The method is called on the linker like so:

linker.computer_graph_metrics(df_predict, df_clustered, threshold_match_probability=0.95)

with arguments

Args:
    df_predict (SplinkDataFrame): The results of `linker.predict()`
    df_clustered (SplinkDataFrame): The outputs of
        `linker.cluster_pairwise_predictions_at_threshold()`
    threshold_match_probability (float): Filter the pairwise match predictions
        to include only pairwise comparisons with a match_probability at or
        above this threshold.

Warning

threshold_match_probability should be the same as the clustering threshold passed to cluster_pairwise_predictions_at_threshold(). If this information is available to Splink then it will be passed automatically, otherwise the user will have to provide it themselves and take care to ensure that threshold values align.

The method generates tables containing graph metrics (for nodes, edges and clusters), and returns a data class of Splink dataframes.

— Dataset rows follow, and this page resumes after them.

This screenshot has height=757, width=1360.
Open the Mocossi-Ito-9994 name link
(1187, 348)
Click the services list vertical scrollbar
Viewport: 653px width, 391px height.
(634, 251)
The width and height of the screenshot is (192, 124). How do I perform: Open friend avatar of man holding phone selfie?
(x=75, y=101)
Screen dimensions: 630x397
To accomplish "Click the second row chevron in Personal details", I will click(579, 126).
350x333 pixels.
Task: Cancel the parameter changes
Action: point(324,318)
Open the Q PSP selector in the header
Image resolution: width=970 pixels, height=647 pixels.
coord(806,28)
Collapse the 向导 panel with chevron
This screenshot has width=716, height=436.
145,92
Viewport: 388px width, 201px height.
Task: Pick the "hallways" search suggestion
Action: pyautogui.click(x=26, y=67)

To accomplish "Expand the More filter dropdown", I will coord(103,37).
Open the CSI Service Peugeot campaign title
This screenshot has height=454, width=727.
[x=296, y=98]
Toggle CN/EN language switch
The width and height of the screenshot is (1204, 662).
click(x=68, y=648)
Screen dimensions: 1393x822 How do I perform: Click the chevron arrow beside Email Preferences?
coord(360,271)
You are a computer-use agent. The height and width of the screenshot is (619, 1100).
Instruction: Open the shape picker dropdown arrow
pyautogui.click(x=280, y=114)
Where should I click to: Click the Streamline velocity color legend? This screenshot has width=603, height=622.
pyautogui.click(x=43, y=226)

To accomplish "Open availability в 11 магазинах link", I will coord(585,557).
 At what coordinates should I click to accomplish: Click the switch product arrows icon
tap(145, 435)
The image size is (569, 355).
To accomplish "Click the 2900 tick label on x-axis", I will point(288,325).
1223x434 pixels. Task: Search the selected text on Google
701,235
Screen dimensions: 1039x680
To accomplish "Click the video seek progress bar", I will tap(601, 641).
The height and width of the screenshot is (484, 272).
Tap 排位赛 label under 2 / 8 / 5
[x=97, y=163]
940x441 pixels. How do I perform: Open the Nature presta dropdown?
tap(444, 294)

The individual Splink dataframes containing node, edge and cluster metrics can be accessed as follows:

compute_graph_metrics.nodes for node metrics
compute_graph_metrics.edges for edge metrics
compute_graph_metrics.clusters for cluster metrics

The metrics computed by compute_graph_metrics() include all those mentioned in the Graph metrics chapter, namely:

Node degree
'Is bridge'
Cluster size
Cluster density
Cluster centrality

All of these metrics are calculated by default. If you are unable to install the igraph package required for 'is bridge', this metric won't be calculated, however all other metrics will still be generated.

This topic guide is a work in progress and we welcome any feedback.

Full code example¶

This code snippet computes graph metrics for a simple Splink dedupe model. A pandas dataframe of cluster metrics is displayed as the final output.

import splink.duckdb.comparison_library as cl
from splink.datasets import splink_datasets
from splink.duckdb.blocking_rule_library import block_on
from splink.duckdb.linker import DuckDBLinker

import ssl

ssl._create_default_https_context = ssl._create_unverified_context

df = splink_datasets.historical_50k

settings_dict = {
    "link_type": "dedupe_only",
    "blocking_rules_to_generate_predictions": [
        block_on(["postcode_fake", "first_name"]),
        block_on(["first_name", "surname"]),
        block_on(["dob", "substr(postcode_fake,1,2)"]),
        block_on(["postcode_fake", "substr(dob,1,3)"]),
        block_on(["postcode_fake", "substr(dob,4,5)"]),
    ],
    "comparisons": [
        cl.exact_match(
            "first_name",
            term_frequency_adjustments=True,
        ),
        cl.jaro_winkler_at_thresholds(
            "surname", distance_threshold_or_thresholds=[0.9, 0.8]
        ),
        cl.levenshtein_at_thresholds(
            "postcode_fake", distance_threshold_or_thresholds=[1, 2]
        ),
    ],
    "retain_intermediate_calculation_columns": True,
}


linker = DuckDBLinker(df, settings_dict)

linker.estimate_u_using_random_sampling(target_rows=1e6)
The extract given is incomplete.